Катера засмеялась. Ефрем только для приличия хихикнул, но глаза его оставались холодно-строгими, настороженными.

— Вот так я, бояре вы мои дорогие, чуприну растил, — окончив рассказ, хлопнул себя по лысому темени Ядрейка.

И тут, подойдя к подольскому торжищу, увидели они жестокую схватку киян с поганцами-лесовиками. Некоторые уже лежали на земле, охали. Жены и дети с плачем вели, тащили своих мужей и отцов домой. Однако наиболее горячие головы вырывались из рук родичей, снова как ошалелые бросались в людской водоворот, где взлетали и опускались кулаки, сворачивались набок носы.

— Боже мой, что здесь робится? — воскликнула Катера и вдруг поспешно взяла Ядрейку за руку: — Гляди, гляди — не нашего ли человека потащил вон тот длинноволосый?..

Она не ошиблась. Как раз в этот момент Лют, обхватив обеими руками Беловолода, тяжело продирался сквозь толпу. Светло-русые волосы прилипли ко лбу, а под глазом чернел синяк.

— Беловолод! — пронзительно закричал Ядрейка и ринулся к Люту, — Отдай нашего человека! Он наш, наш!
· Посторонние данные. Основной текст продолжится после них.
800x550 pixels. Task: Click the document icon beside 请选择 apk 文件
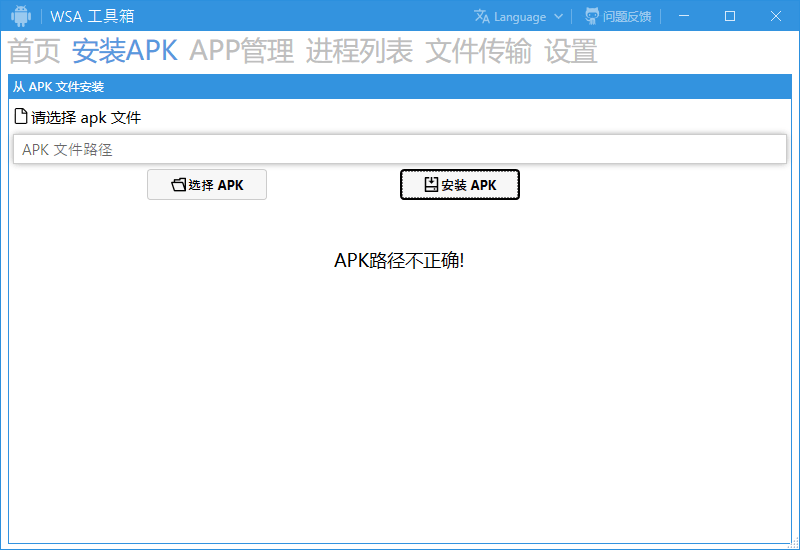coord(21,117)
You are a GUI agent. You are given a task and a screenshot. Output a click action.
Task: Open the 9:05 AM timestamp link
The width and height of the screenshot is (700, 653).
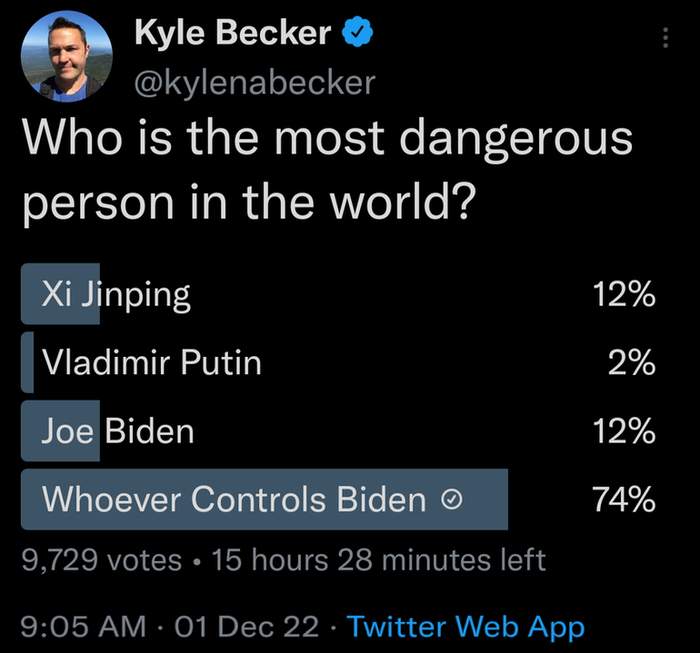click(x=83, y=627)
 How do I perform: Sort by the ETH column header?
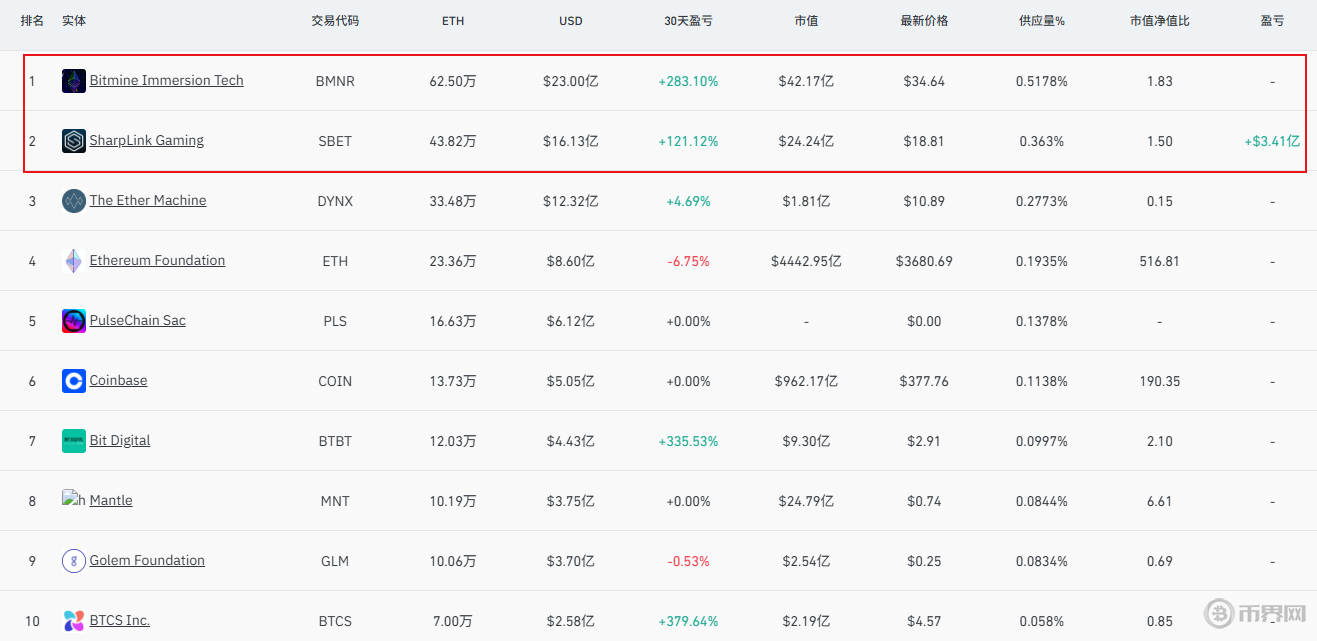(x=453, y=21)
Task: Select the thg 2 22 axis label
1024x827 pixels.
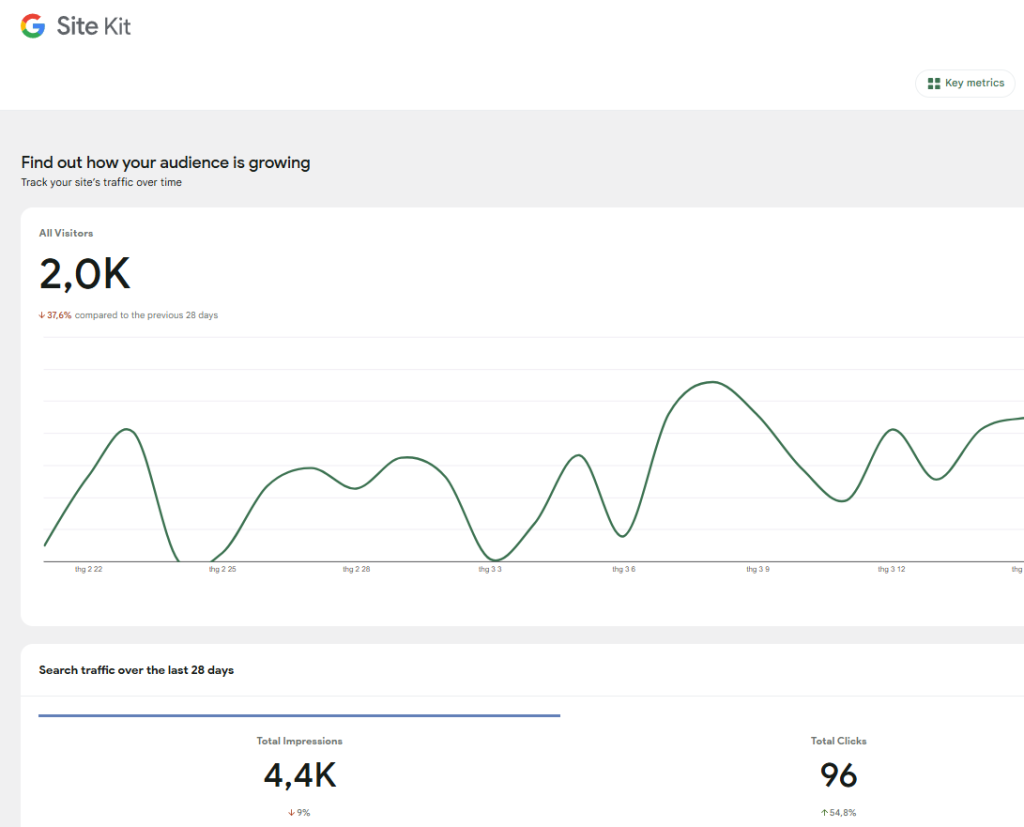Action: coord(89,569)
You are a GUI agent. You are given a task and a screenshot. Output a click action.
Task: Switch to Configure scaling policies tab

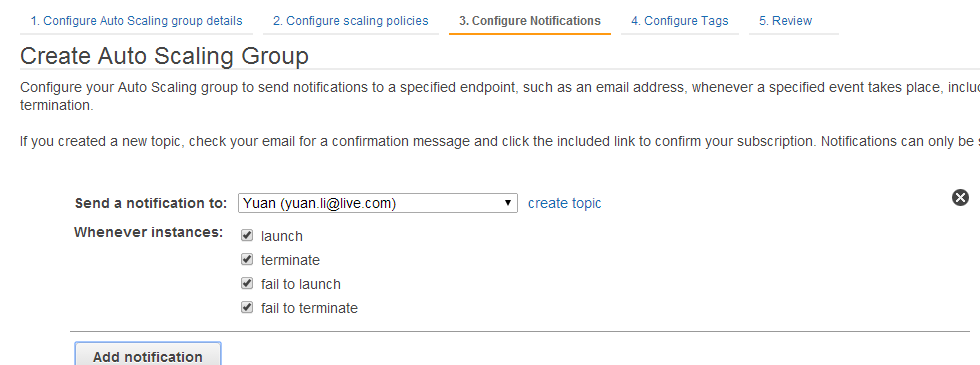pos(351,21)
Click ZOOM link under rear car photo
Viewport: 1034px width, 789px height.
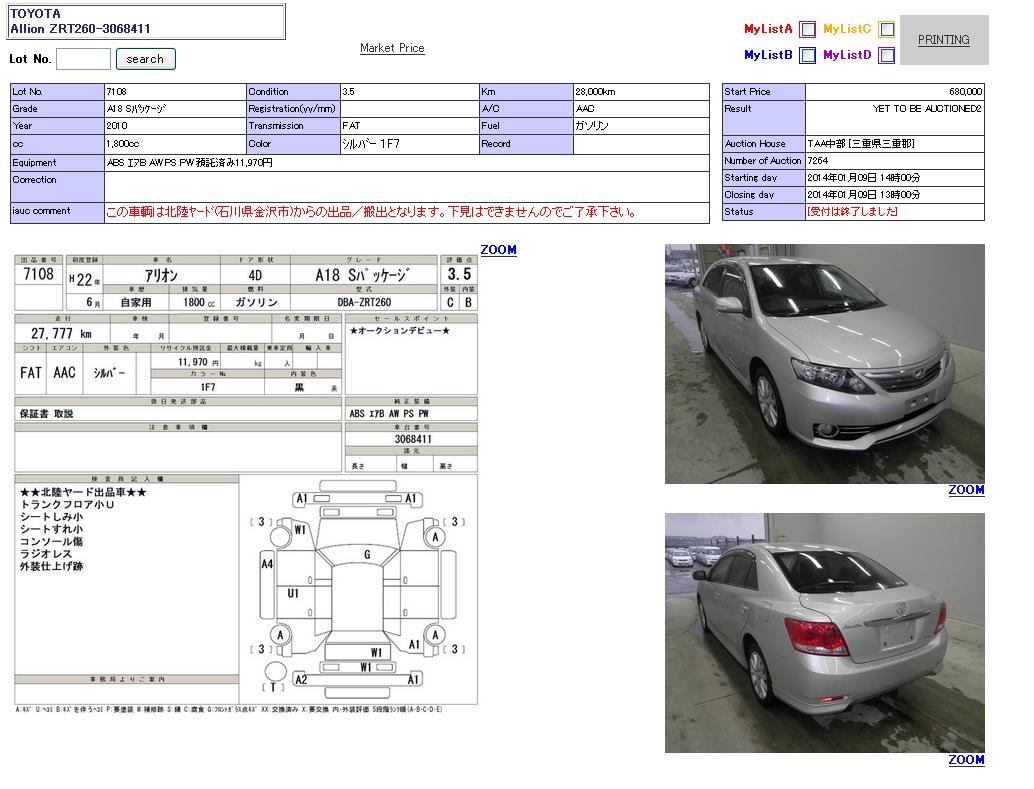click(966, 760)
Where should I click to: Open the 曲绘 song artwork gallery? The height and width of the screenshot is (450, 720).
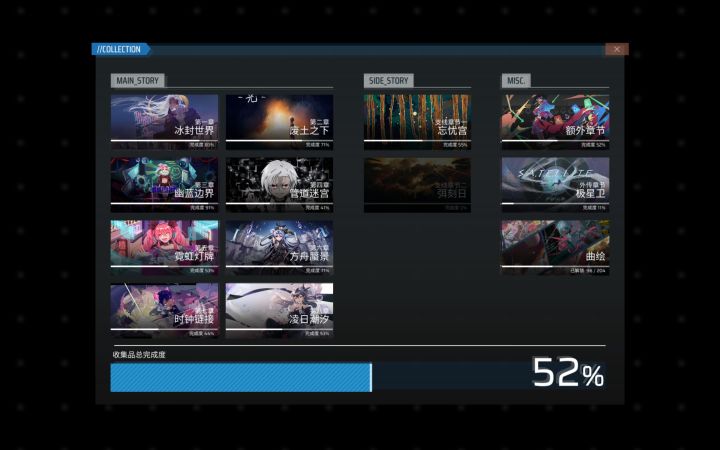[556, 248]
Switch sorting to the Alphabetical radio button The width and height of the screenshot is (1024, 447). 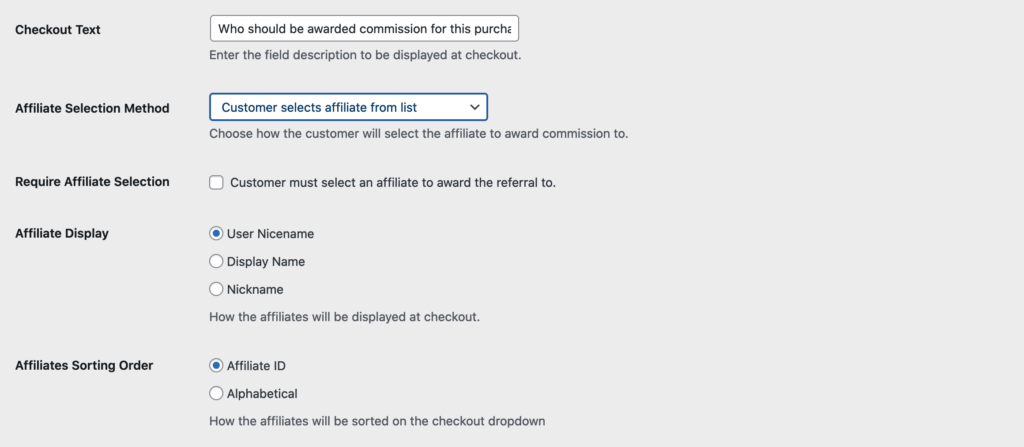click(216, 393)
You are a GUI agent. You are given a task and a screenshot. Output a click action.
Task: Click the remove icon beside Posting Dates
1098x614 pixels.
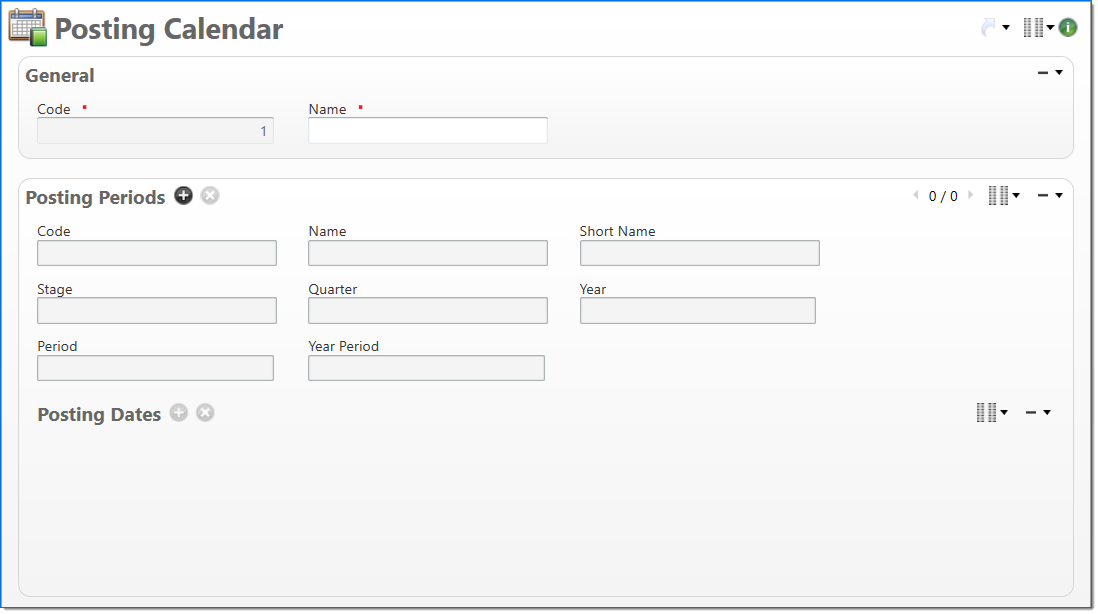pyautogui.click(x=205, y=413)
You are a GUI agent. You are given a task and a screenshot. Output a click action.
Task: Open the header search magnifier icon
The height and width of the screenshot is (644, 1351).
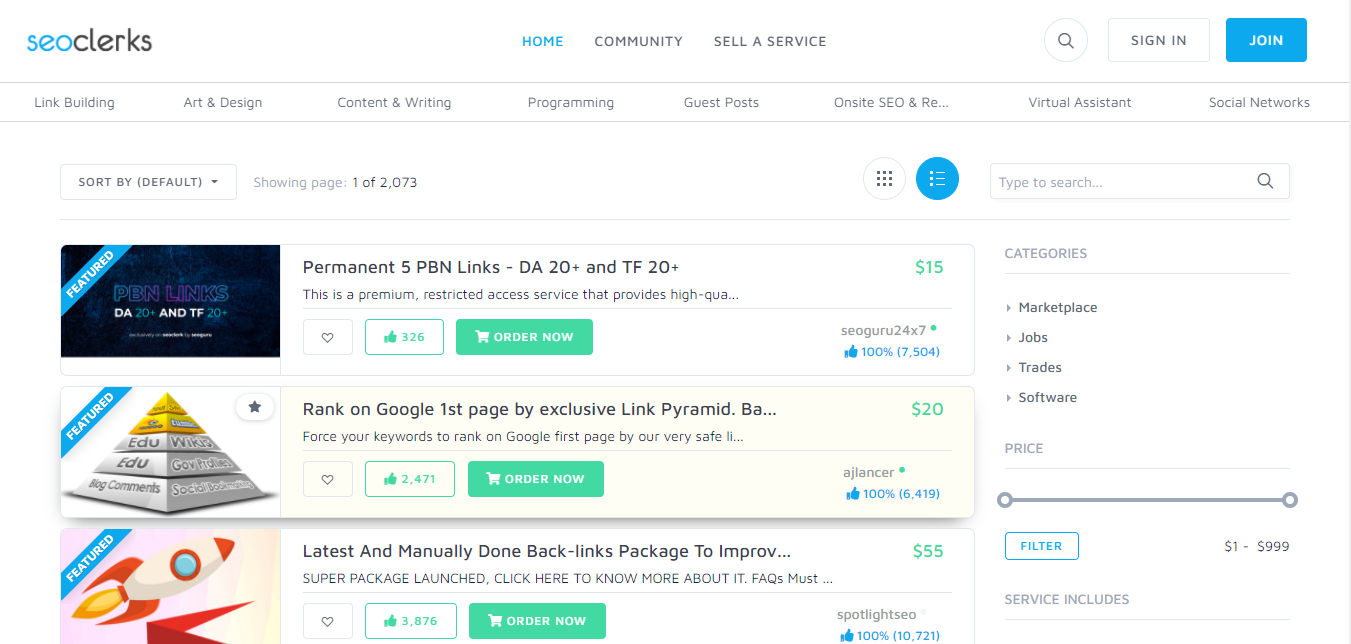(1065, 41)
Лют с недоумением посмотрел на разгневанного толстячка, который неизвестно откуда взялся, облизнул сухие губы и решительно помотал головой:

— Он — наш! — И пошагал дальше.

Ядрейка схватил его за плечо:

— Отдай, говорю тебе, звериный сын, Беловолода! Тут кто-то из поганцев, не долго раздумывая, заехал рыболову под дых кулаком. Ядрейка пошатнулся (в глазах у него закружились маленькие блестящие рыбки) и тяжело осел на песок…

II

Всеслав вернулся из погони. За реку Снопород загнали Шарукана, отбили у него обоз и взяли много всякого добра, половецкого и награбленного половцами во время набега, и — что особенно радовало великого князя — избавили от неволи около тысячи пленных. В большинстве своем это были смерды, захваченные степняками прямо на своих полосах. Среди пленных нашлось и несколько купцов. Их степняки перехватили на Днепре, ладьи сожгли, товар и хозяев товара забрали с собой.

Несчастные измученные люди, которые мысленно уже навеки прощались с родным небом, остолбенели от радости. Потом бросились целовать копыта коням, ноги и руки воям. Страшно было смотреть на их лица — обгоревшие на солнце, опухшие от слез, в полосах от половецких нагаек.